# White sch. 80 pvc



## Protech (Sep 22, 2008)

I had no idea there was such a thing until now.


----------



## U666A (Dec 11, 2010)

Fairly common here PT, at least in one industry...

My hot tub is piped with white sch 80 PVC.


----------



## red_devil (Mar 23, 2011)

^ I rarely see white mostly gray sch 80. On residential pools its all white sch 40. On the city owned pools we only use gray sch 80 unless they need white for astetics.


----------



## Widdershins (Feb 5, 2011)

Protech said:


> I had no idea there was such a thing until now.


 We use to use it quite frequently to distinguish it from the Electricians conduit when we were sharing trenches with other utilities.


----------



## smoldrn (Oct 4, 2010)

We used to use it in the mech. rooms at the condos on the beach in Naples back in the late 70's. We'd even thread it, sometimes.


----------



## U666A (Dec 11, 2010)

smoldrn said:


> We used to use it in the mech. rooms at the condos on the beach in Naples back in the late 70's. We'd even thread it, sometimes.

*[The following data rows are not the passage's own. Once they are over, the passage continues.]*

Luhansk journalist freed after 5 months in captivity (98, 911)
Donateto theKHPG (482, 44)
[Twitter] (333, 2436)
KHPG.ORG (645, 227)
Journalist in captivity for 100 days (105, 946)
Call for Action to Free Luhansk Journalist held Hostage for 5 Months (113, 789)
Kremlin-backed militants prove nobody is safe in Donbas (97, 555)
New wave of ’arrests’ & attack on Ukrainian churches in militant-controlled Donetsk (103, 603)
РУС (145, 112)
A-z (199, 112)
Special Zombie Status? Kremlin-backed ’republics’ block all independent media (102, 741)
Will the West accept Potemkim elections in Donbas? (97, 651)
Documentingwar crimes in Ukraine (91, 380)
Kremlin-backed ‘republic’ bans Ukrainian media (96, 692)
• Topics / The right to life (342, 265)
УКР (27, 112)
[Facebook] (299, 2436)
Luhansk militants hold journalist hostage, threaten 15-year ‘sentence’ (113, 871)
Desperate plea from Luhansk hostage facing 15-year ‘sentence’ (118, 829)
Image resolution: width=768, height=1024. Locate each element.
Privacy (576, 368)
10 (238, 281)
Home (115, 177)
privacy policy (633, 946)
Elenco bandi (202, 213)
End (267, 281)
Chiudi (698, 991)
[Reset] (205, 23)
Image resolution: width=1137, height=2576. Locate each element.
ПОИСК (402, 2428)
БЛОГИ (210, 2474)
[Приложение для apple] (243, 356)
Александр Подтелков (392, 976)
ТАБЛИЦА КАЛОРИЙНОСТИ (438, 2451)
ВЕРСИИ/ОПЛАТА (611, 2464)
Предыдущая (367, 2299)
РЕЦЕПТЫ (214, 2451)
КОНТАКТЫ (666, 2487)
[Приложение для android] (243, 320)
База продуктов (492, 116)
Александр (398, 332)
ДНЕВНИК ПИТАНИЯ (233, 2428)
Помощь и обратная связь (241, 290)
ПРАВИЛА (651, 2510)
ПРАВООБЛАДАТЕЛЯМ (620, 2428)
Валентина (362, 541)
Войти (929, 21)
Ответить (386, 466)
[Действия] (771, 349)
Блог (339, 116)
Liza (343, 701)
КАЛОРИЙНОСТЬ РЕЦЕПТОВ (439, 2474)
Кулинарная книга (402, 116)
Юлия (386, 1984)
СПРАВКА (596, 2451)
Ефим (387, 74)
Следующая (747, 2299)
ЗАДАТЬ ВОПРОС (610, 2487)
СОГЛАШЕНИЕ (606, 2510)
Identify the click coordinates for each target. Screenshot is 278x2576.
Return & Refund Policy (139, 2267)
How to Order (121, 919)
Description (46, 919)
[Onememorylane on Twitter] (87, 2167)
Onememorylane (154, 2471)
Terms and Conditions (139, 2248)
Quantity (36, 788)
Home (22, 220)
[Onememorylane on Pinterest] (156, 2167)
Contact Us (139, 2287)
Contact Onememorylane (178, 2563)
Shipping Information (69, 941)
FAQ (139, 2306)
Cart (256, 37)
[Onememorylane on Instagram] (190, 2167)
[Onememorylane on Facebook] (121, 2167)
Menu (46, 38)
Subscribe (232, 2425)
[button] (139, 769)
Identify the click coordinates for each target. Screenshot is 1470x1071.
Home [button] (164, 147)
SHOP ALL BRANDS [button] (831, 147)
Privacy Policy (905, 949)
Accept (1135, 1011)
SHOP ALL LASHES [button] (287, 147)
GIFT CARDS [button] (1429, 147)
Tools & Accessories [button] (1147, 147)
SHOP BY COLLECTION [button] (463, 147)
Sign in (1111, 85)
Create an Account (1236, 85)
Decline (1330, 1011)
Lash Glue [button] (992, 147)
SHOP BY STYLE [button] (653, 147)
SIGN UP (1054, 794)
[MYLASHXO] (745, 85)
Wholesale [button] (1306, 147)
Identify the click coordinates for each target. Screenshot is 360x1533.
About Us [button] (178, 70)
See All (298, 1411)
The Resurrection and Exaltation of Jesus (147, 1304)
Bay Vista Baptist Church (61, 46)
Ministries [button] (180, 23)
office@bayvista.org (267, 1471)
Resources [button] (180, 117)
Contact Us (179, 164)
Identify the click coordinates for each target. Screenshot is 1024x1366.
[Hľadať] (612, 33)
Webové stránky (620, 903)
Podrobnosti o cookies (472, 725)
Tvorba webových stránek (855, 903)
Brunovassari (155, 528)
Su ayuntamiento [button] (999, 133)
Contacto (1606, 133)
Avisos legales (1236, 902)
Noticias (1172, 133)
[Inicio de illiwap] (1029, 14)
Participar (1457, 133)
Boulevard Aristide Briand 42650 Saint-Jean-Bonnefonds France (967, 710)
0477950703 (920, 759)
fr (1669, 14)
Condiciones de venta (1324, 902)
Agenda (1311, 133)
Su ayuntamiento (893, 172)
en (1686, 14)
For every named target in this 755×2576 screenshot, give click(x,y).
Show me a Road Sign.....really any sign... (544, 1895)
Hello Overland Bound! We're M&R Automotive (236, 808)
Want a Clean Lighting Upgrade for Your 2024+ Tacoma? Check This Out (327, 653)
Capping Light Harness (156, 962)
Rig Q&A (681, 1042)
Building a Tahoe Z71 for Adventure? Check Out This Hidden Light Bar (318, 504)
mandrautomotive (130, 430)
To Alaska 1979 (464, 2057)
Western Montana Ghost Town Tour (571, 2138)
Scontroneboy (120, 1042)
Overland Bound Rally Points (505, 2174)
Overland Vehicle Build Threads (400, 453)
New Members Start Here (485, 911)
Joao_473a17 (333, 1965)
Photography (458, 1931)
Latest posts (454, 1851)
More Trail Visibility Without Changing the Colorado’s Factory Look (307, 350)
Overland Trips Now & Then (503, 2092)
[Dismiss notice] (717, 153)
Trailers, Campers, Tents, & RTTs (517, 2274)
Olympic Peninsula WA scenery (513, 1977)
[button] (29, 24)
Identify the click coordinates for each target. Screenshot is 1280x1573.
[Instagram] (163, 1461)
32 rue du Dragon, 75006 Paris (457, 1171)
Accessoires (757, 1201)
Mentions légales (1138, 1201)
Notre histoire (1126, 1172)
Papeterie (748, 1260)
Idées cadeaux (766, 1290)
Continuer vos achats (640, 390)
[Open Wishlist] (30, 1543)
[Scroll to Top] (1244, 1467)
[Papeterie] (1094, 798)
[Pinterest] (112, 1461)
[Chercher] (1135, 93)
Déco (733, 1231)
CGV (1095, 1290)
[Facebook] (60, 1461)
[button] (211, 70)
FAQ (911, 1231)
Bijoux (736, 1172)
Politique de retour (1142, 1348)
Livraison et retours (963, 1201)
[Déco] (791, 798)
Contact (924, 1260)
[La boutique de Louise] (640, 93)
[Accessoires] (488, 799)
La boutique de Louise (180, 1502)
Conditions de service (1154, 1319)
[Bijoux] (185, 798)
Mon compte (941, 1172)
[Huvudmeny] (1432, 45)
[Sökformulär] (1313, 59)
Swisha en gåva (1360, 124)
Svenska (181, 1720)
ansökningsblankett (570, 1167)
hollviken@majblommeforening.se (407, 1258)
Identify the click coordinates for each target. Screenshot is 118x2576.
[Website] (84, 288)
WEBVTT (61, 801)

Yup, had to make up some new nipples after "the great hot tub fire of '09"... Doesn't matter the material, but thinnest anything you can thread as per OBC, is sch 40 anything.


----------



## Dmaz (Jan 11, 2011)

U666A said:


> Yup, had to make up some new nipples after "the great hot tub fire of '09"... Doesn't matter the material, but thinnest anything you can thread as per OBC, is sch 40 anything.


And threading derates the pressure rating by 50%. One of my red seal exam questions haha.


----------



## gitnerdun (Nov 5, 2008)

Pump guys hang sub pumps with that here.


----------